==== Source records ====

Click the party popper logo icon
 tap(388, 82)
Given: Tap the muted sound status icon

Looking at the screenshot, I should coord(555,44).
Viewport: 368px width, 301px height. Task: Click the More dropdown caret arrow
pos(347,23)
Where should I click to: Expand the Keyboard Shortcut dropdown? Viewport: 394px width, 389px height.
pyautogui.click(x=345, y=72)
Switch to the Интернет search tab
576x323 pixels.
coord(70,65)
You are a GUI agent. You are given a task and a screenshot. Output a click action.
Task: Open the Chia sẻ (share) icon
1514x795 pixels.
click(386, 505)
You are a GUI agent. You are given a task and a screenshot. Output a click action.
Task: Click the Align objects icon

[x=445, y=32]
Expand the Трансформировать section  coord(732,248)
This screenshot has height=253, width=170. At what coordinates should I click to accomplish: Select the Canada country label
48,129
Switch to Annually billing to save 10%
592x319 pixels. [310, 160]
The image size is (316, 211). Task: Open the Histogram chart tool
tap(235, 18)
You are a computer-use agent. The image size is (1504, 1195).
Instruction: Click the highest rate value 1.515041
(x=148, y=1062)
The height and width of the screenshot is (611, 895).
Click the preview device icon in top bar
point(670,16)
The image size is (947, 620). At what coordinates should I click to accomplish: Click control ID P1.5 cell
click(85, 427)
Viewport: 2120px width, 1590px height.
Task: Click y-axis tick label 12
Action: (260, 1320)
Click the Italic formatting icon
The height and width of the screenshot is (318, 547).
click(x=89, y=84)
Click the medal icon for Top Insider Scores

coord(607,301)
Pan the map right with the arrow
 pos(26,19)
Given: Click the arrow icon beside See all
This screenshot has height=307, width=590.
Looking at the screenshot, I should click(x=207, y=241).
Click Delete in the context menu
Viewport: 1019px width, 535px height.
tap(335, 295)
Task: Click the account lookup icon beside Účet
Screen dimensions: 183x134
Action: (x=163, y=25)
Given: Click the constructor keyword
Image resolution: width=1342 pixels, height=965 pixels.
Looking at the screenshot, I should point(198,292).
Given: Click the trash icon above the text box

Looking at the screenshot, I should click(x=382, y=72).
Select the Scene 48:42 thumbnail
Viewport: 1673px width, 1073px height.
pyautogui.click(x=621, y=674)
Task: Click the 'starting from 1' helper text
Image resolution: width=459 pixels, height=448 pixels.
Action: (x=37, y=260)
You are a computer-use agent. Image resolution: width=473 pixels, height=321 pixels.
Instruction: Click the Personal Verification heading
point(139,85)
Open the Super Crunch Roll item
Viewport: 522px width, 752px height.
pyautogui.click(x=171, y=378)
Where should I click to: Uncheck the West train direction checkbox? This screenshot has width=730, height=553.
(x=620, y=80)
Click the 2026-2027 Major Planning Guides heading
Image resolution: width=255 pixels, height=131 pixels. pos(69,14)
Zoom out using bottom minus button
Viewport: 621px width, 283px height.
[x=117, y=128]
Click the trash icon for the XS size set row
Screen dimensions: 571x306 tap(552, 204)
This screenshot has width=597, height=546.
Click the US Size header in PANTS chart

====

Please find each line in the records that contains the word "Where", and copy those lines in full.

**Result of the exercise:**
Where should I click to: Expand the Keyboard Shortcut dropdown? Viewport: 394px width, 389px height.
Where should I click to: Uncheck the West train direction checkbox? This screenshot has width=730, height=553.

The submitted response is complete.